- **Text section**
-- Start --
Porringers of pewter, and occasionally of silver, were much used at the table, chiefly for children to eat from. These were a pretty little shallow circular dish with a flat-pierced handle. Some had a “fish-tail” handle; these are said to be Dutch. These porringers were in many sizes, from tiny little ones two inches in diameter to those eight or nine inches across. When not in use many housekeepers kept them hanging on hooks on the edge of a shelf, where they formed a pretty and cheerful decoration. The poet Swift says:—
“The porringers that in a row
Hung high and made a glittering show.”
It should be stated that the word porringer, as used by English collectors, usually refers to a deep cup with a cover and two handles, while what we call porringers are known to these collectors as bleeding-basins or tasters. Here we apply the term taster, or wine-taster, to a small, shallow silver cup with bosses in the bottom to reflect the light and show the color and quality of wine. I have often seen the item wine-taster in colonial inventories and wills, but never bleeding-basin; while porringers were almost universal on such lists. Some families had a dozen. I have found fifteen in one old New England farmhouse. The small porringers are sometimes called posnets, which is an old-time word that may originally have referred to a posset-cup.
-- End --
- **Exercise requirements**
1. Can you write out the stretch of the passage on porringers from "It should be" through "to a posset-cup."?
2. Answer these about the passage on porringers:
(a) Which kind of handle is said to be Dutch?
(b) How many porringers were found in one old New England farmhouse?
(c) What are the small porringers sometimes called?
3. Could you carry on the passage on porringers from where it stops?
None of the collected data is needed here.

Collected data:
-- Start --
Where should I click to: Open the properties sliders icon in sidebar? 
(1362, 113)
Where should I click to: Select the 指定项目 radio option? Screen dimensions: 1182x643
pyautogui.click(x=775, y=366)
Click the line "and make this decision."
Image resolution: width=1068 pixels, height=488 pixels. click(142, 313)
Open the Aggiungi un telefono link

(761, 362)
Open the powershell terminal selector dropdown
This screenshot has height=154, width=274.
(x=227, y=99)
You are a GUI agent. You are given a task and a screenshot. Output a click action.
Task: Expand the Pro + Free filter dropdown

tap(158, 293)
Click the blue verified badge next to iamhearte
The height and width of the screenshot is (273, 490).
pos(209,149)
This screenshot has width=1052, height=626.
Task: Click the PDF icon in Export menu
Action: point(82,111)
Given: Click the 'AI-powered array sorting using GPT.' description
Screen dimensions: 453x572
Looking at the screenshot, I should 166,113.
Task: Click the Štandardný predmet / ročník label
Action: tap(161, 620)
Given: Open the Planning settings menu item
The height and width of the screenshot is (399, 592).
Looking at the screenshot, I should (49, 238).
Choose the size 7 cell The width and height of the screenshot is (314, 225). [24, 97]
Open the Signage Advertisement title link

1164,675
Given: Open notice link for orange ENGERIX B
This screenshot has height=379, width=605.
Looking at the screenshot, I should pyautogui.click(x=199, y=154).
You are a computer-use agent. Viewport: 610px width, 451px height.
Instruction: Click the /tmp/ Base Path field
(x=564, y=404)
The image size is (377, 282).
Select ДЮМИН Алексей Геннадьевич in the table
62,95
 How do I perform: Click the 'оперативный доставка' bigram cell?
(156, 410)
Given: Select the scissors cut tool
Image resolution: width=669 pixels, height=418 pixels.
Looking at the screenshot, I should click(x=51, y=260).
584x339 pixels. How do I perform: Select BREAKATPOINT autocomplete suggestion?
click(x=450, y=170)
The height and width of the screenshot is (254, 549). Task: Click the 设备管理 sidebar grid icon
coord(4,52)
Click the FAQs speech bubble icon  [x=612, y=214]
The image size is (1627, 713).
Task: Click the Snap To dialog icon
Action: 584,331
-- End --
- **Task-by-task answers**
1.
It should be stated that the word porringer, as used by English collectors, usually refers to a deep cup with a cover and two handles, while what we call porringers are known to these collectors as bleeding-basins or tasters. Here we apply the term taster, or wine-taster, to a small, shallow silver cup with bosses in the bottom to reflect the light and show the color and quality of wine. I have often seen the item wine-taster in colonial inventories and wills, but never bleeding-basin; while porringers were almost universal on such lists. Some families had a dozen. I have found fifteen in one old New England farmhouse. The small porringers are sometimes called posnets, which is an old-time word that may originally have referred to a posset-cup.

2.
(a) The "fish-tail" handle.
(b) Fifteen.
(c) Posnets.

3.
“Spoons,” says the learned archæologist, Laborde, “if not as old as the world, are as old as soup.” All the colonists had spoons, and certainly all needed them, for at that time much of their food was in the form of soup and “spoon-meat,” such as had to be eaten with spoons when there were no forks. Meat was usually made into hashes or ragouts; thick stews and soups with chopped vegetables and meats were common, as were hotch-pots. The cereal foods, which formed so large a part of English fare in the New World, were more frequently boiled in porridge than baked in loaves. Many of the spoons were of pewter. Worn-out pewter plates and dishes could be recast into new pewter spoons. The moulds were of wood or iron. The spoon mould of one of the first settlers of Greenfield, Massachusetts, named Martindale, is here shown with a pewter spoon. In this mould all his spoons and those of his neighbors were cast. It is now in the Deerfield Memorial Hall.
A still more universal spoon material was alchymy, also called occamy, alcamy, arkamy, etc., a metal never used now, which was made of a mixture of pan-brass and arsenicum. Wooden spoons, too, were always seen. In Pennsylvania and New York laurel was called spoonwood, because the Indians made pretty white spoons from that wood to sell to the colonists. Horn was an appropriate and available material for spoons. Many Indian tribes excelled as they do to-day in the making of horn spoons. The vulgar affirmation, “By the great horn spoon,” has perpetuated their familiar use.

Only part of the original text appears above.